Entrevista com Arminio Fraga
Economista e ex-presidente do Banco Central

Alexa Salomão

Para Arminio Fraga, economia está frágil, crise política não foi debelada
e, para complicar, Lava Jato e Trump ainda podem atrapalhar a retomada
ARMINIO FRAGA

O ex-presidente do Banco Central, o economista Arminio Fraga, é pragmático. O País melhorou depois do impeachment e o governo de Michel Temer segue na direção certa. “A mudança foi impressionante. O Brasil como estava, ia quebrar três vezes mais. A gente ia se espatifar”, diz ele. Mas o cenário ainda é frágil e ficou mais complicado com a eleição de Donald Trump nos Estados Unidos e a expectativa de novas delações na Lava Jato: “Estamos entrando num período de muita incerteza.” A seguir os principais trechos de sua entrevista ao jornal O Estado de S. Paulo.

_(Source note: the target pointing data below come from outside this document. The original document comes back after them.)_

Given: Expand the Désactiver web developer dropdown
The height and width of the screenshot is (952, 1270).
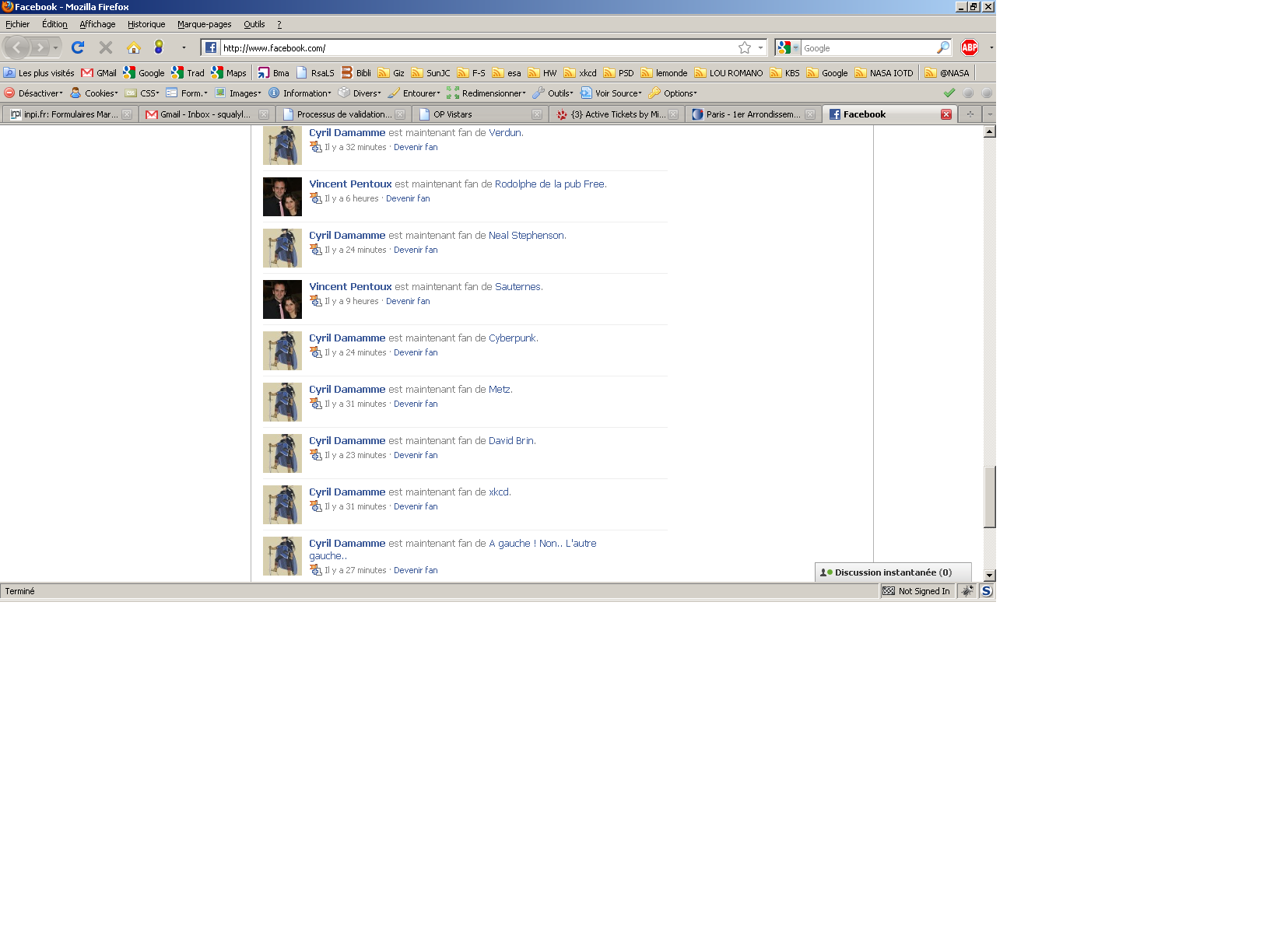Looking at the screenshot, I should point(34,93).
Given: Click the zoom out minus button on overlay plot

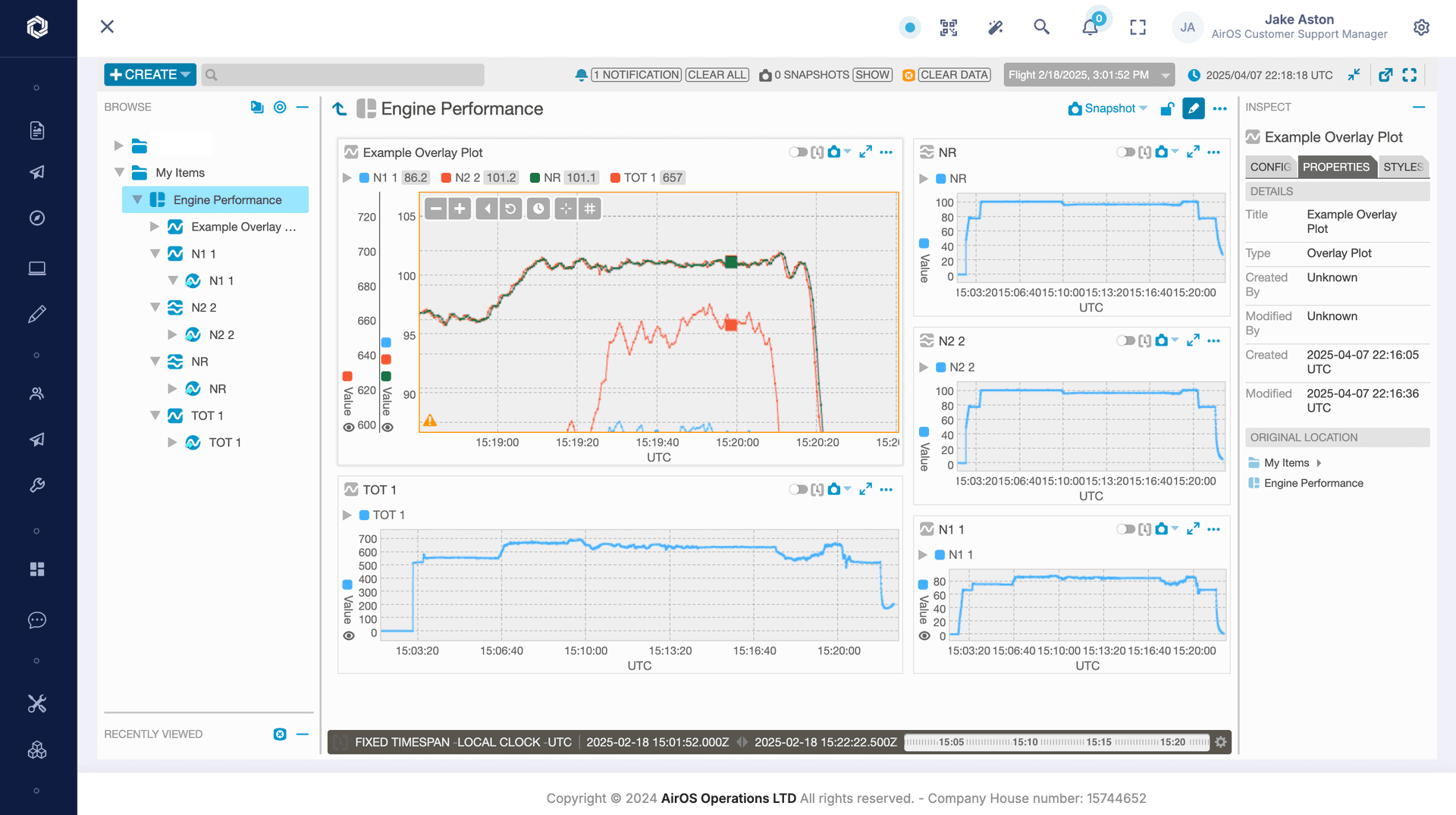Looking at the screenshot, I should click(436, 208).
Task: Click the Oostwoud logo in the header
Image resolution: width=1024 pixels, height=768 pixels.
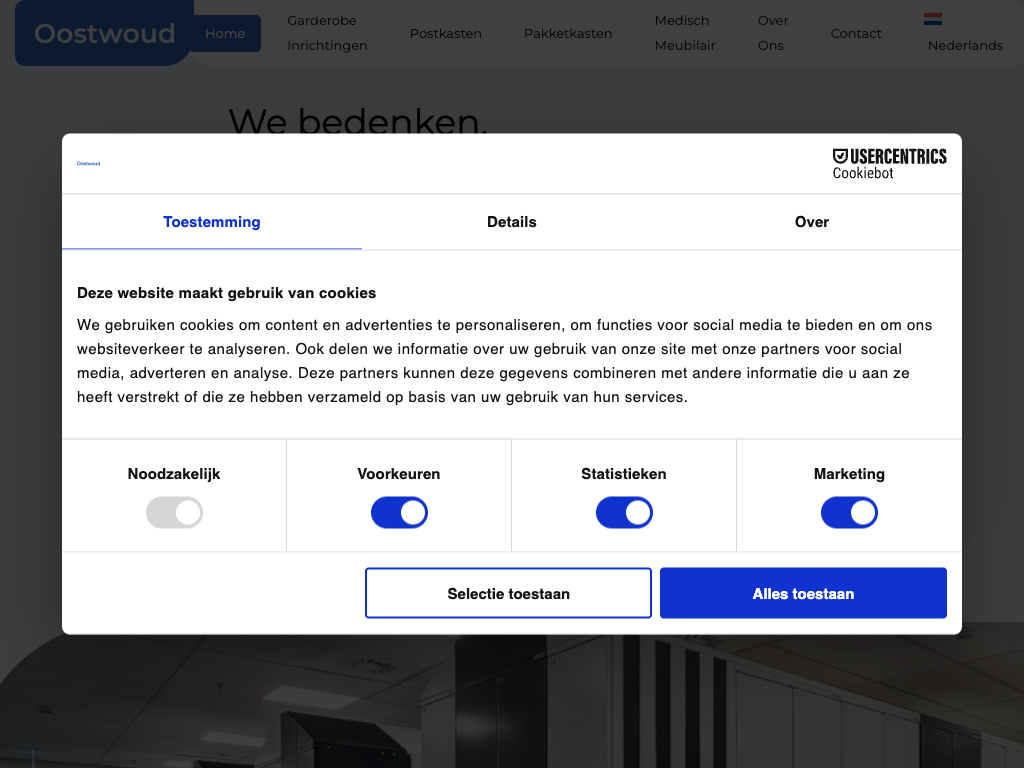Action: coord(104,33)
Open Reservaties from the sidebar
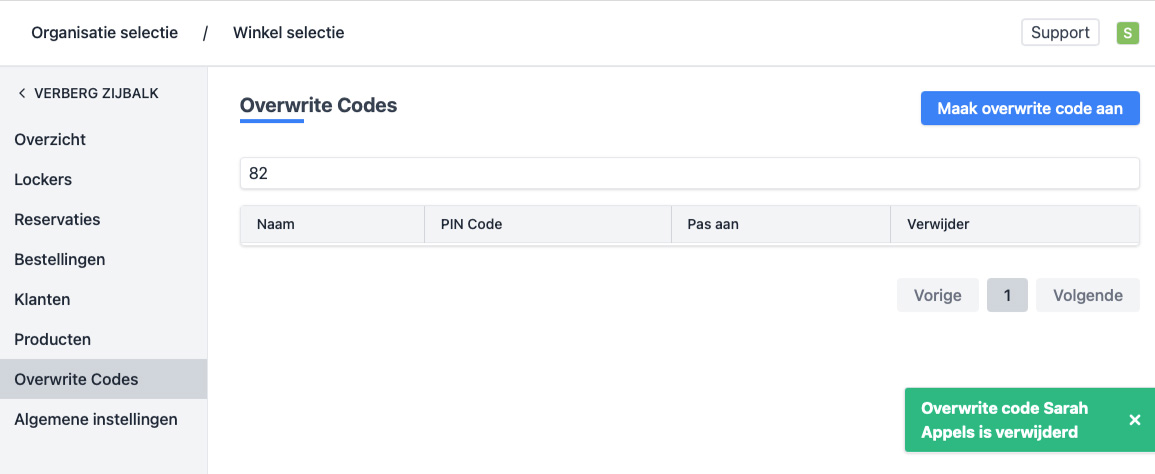Viewport: 1155px width, 474px height. pyautogui.click(x=57, y=219)
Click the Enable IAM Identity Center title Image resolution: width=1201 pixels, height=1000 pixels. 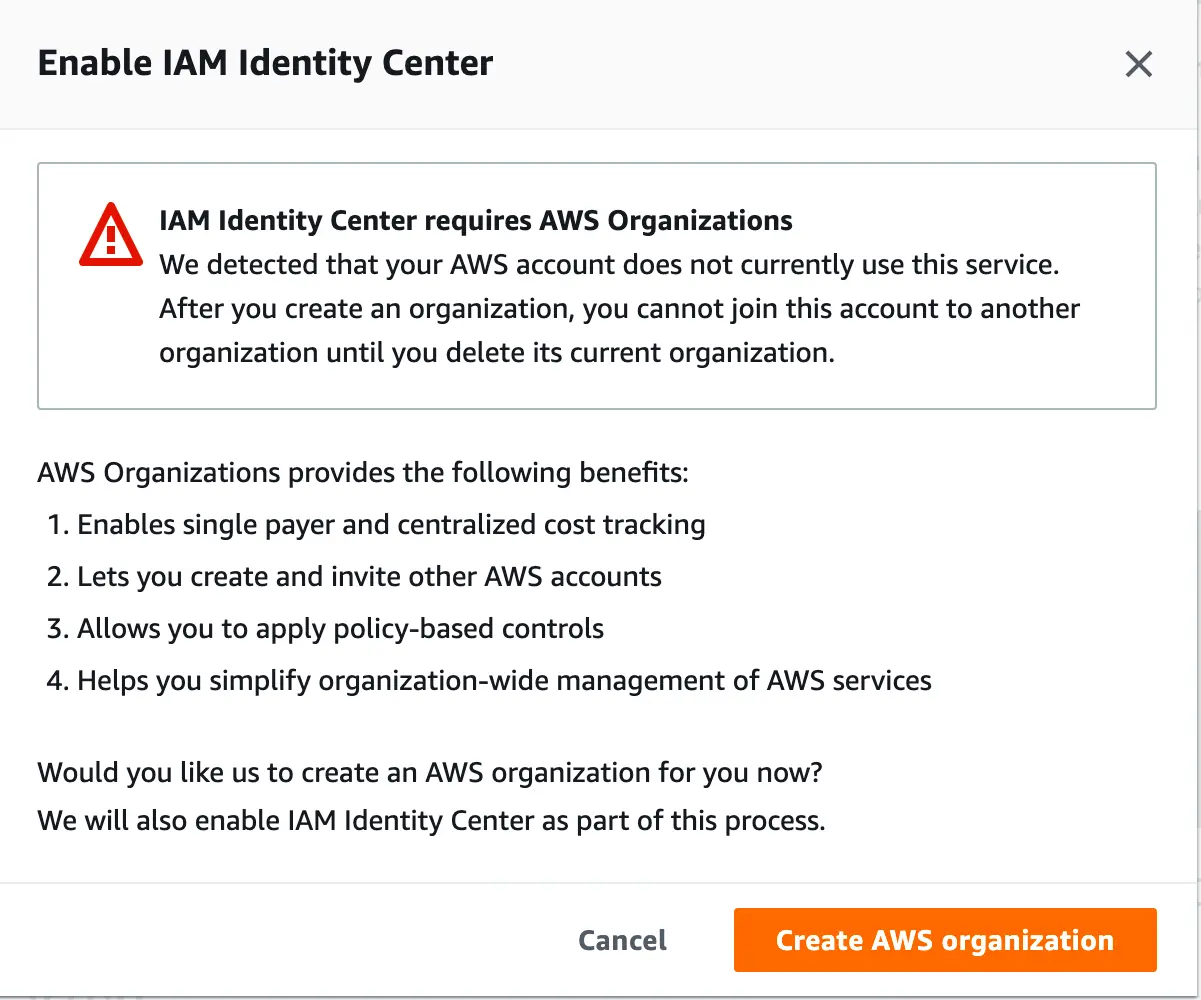pos(265,64)
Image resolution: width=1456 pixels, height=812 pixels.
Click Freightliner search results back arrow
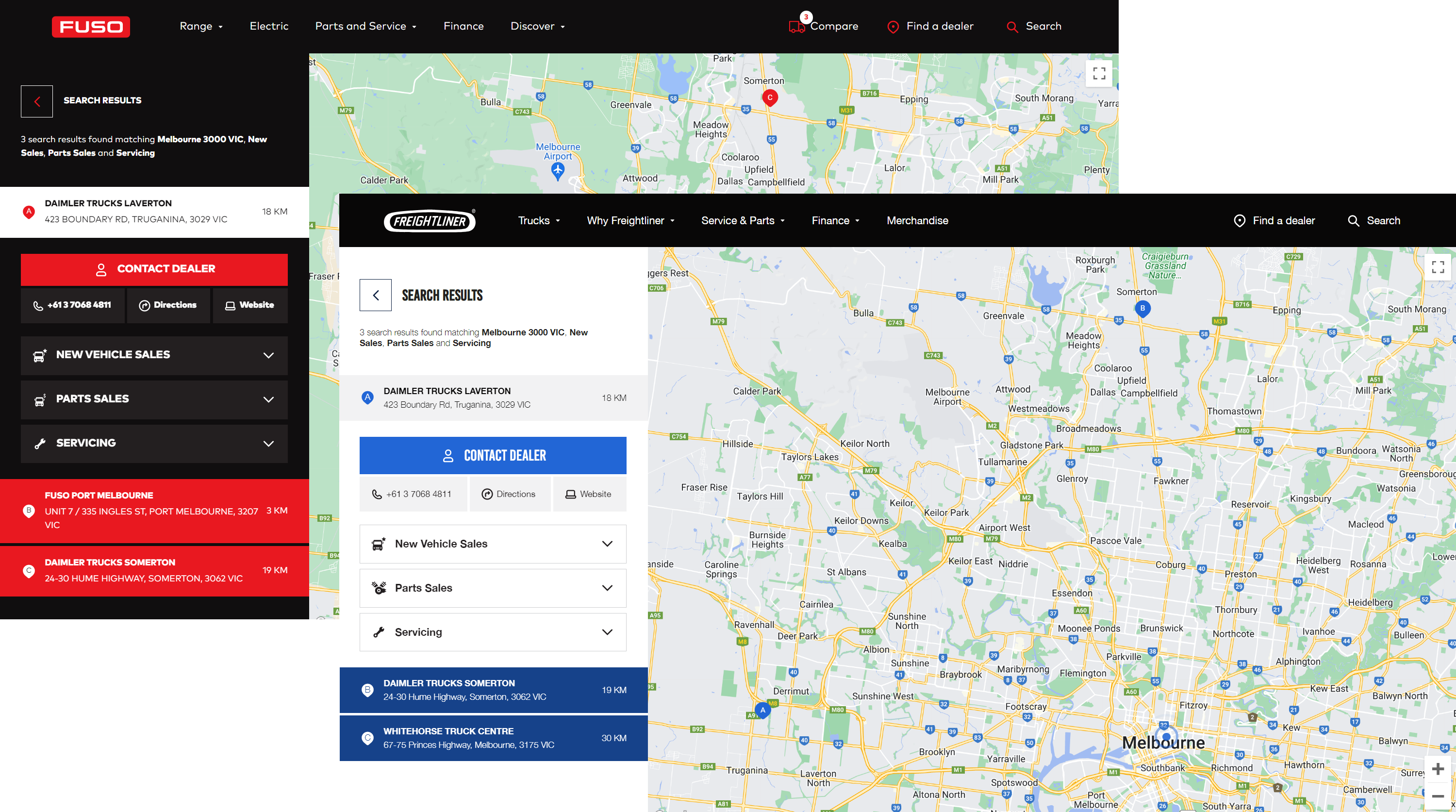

Estadão: Qual o efeito da eleição de Donald Trump nos Estados Unidos da América (EUA) para a recuperação da economia brasileira?

Arminio Fraga: Há um certo exercício de futurologia nisso, mas, se ele for adiante com o plano de fazer uma grande expansão fiscal, certamente vai nos prejudicar. Não podemos nos iludir: nossa situação ainda é bastante frágil. Estamos sinalizando com reformas importantes, mas uma virada na área fiscal – supondo-se que tudo seja aprovado – começa daqui a uns cinco anos.

Vamos perder investidores, é isso?

Arminio Fraga: Quando esse tipo de coisa acontece, um país muito endividado, como o nosso, sofre. Certamente, não seremos os únicos. A China, hoje no topo dessa extraordinária expansão de crédito, que merecia, talvez, a qualificação de bolha, vai sentir. E se a China sentir, cria uma onda de pressões que vão se autoalimentar.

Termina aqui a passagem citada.